* [Texto de origem]:
Terapia imunossupressora agressiva também pode ser benéfica para pacientes com níveis mais elevados de creatinina. Plasmaferese combinada com prednisona e ciclofosfamida beneficiou pacientes com envolvimento renal que não exigem terapia de substituição renal imediata, mesmo que os níveis de creatinina estivessem acima de 5 a 7 mg/dL (442 a 618,8 micromol/L; [4]).

O transplante de rim é eficaz para todos os tipos, mas a doença pode reincidir no rim transplantado; o risco diminui com o tempo. Na doença por anticorpos anti-MBG, os títulos de anticorpos anti-MBG devem permanecer indetectáveis por pelo menos 12 meses antes do transplante. Para pacientes com glomerulonefrite rapidamente progressiva pauci-imune, a atividade da doença deve ser quiescente por pelo menos 6 meses antes do transplante; os títulos de ANCA não precisam ser suprimidos.

* [Dados fornecidos]:
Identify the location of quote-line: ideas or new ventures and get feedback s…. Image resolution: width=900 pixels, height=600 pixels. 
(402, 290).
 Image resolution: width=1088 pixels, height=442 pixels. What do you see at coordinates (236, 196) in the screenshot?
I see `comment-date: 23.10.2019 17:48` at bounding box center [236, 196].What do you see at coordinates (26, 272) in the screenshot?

* [Tarefas]:
1. No texto sobre glomerulonefrite, por quanto tempo os títulos de anticorpos anti-MBG devem permanecer indetectáveis antes do transplante?
2. Enumere os componentes da terapia combinada que, segundo o texto sobre glomerulonefrite, beneficiou pacientes com envolvimento renal.
3. Atualize o texto sobre glomerulonefrite: reproduza tudo desde "Terapia imunossupressora agressiva" até "618,8 micromol/L; [4]).", trocando "ciclofosfamida" por "micofenolato".

* [Respostas do exercício]:
1. Por pelo menos 12 meses.

2. Plasmaferese; prednisona; ciclofosfamida.

3.
Terapia imunossupressora agressiva também pode ser benéfica para pacientes com níveis mais elevados de creatinina. Plasmaferese combinada com prednisona e micofenolato beneficiou pacientes com envolvimento renal que não exigem terapia de substituição renal imediata, mesmo que os níveis de creatinina estivessem acima de 5 a 7 mg/dL (442 a 618,8 micromol/L; [4]).